Back in the now distant year of 2014, Google released a small, low-cost virtual reality headset called Google Cardboard, a simple device that overshadowed almost everything else the company discussed at I/O that year.
At first it seemed like Cardboard was little more than a clever albeit functional joke, but as the months and years wore on, it slowly became clear Google viewed its first foray into virtual reality as a way to test the burgeoning technology’s potential, before diving headfirst into virtual reality with a serious strategy. Until I/O 2016 and Daydream, however, it was unclear exactly what Google’s vision for the future of VR really was.
Some rumours indicated Google was working on a VR headset that was capable of running without a smartphone. Instead, it looks like the Mountain View, California-based company plans to build off the initial concept of Cardboard.
Since Cardboard’s launch, a significant amount has changed in the world of virtual reality. High-end virtual reality headsets like the Oculus Rift and HTC Vive have hit the market, though both devices cost a considerable amount of money and require a high-powered PC to power them.
Then there’s Gear VR, the most practical and affordable low-end VR alternative to Google’s offering that’s currently available, featuring improved construction over Cardboard, though the headset is only compatible with recent Samsung smartphones like the Galaxy S6 and S7.
In the years since its launch, Cardboard has continued to chug along, acting as a low-stakes Trojan horse for Google, while still picking up a surprising amount of traction. The New York Times launched a Cardboard video app that’s supported by 1 million Cardboard devices being shipped out to Sunday issue subscribers and the device has sold 5 million units worldwide since launch (it’s still priced at about $14 CAD), pretty good for something that started as two employees’ 20 percent project.
But Cardboard is not without its faults, particularly when it came to head-tracking speed and accuracy, as well as its reliance on disparate mobile devices to power the headset. There’s only so much that can be done with a slab of corrugated cardboard and an Android device.
This is where Google’s recently announced Daydream platform and proof-of-concept virtual reality design comes into play, and why it’s so important to the future of virtual reality, particularly when it comes to the technology reaching a wider audience.

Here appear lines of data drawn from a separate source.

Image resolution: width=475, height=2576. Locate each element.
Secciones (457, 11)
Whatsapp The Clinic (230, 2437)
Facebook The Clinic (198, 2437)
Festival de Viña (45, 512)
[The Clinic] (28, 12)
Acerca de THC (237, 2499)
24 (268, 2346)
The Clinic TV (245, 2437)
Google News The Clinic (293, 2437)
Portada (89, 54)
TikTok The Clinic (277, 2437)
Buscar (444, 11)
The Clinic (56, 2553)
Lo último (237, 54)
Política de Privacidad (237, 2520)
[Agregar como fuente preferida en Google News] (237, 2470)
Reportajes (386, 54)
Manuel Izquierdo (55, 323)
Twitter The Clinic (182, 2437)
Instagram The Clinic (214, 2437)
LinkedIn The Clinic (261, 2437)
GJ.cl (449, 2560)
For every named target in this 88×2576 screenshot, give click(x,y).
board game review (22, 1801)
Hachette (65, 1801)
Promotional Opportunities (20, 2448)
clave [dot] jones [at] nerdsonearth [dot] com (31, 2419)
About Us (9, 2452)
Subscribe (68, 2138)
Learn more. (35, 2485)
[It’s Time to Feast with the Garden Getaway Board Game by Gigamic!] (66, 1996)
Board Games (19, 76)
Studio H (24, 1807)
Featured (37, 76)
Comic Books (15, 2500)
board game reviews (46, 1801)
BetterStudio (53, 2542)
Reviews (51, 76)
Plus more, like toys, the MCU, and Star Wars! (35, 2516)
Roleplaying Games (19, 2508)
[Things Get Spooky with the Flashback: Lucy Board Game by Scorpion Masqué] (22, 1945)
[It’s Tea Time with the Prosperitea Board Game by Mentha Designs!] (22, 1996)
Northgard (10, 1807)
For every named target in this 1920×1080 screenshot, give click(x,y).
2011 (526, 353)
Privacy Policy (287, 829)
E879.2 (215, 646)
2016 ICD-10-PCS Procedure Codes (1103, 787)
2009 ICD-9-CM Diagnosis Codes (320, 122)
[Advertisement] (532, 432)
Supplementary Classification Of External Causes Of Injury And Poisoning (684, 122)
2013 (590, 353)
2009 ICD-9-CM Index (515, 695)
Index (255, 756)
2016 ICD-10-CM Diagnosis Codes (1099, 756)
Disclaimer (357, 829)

On the hardware side, Daydream is an effort by Google to standardize Google’s vision for VR. Unlike Cardboard, Daydream’s apps will only run on new phones that have been certified by Google to meet specific sensor requirements. According to Google, Daydream-approved Android smartphones must feature high-quality sensors for accurate headtracking and displays with the ability to reduce image blurring, solving two of Cardboard’s major issues.
With Daydream, Google has also created a virtual reality user interface and baked it directly into Android N, the company’s upcoming Android operating system update, opening the virtual reality floodgates even further. A separate section of the Play Store, featuring VR-specific versions of YouTube, games and reportedly a variety of other apps, will also flesh out Daydream, according to Google’s vision for the platform.
In terms of Daydream devices, Google promises all certified headsets will be ergonomic, comfortable and feature a standard motion controller. The lack of a consistent way to interact with most current Cardboard games, and even Gear VR titles (though Samsung does sell a controller), is currently one of low-end mobile VR’s most significant obstacles.
A motion-controlled gamepad included as standard Daydream accessory will result in developers building apps and games designed with this form of input device in mind, opening of a range of new possibilities for software.
While the Gear VR is the most widely known low-end VR headset right now, the device’s main issue is that it’s only compatible with Samsung’s most recent devices. Google’s Daydream won’t have this problem.
And while we don’t know how many Daydream devices will be available for the platform’s rumoured November 2016 launch, major Android device manufacturers like Samsung, Huawei, ZTE, HTC, LG and Asus, as well as many more, have signed on to create Daydream headsets and controllers.
Not to be outdone by its manufacturing partners, Google also revealed that the company plans to create its own Nexus-style Daydream virtual reality headset, an option that will be devoid of the frustrating skinning and bloatware many Android users currently complain about.
Of course, Daydream’s future hinges on Google, as well as its manufacturing partners, actually delivering on these promises. Right now we haven’t even seen what the first Daydream smartphones or headsets will even look like and only have a loose launch date to go on.
At the outset, however, Google’s vision for the future of virtual reality makes a significant amount of sense and is exactly what the technology needs to reach a wider audience.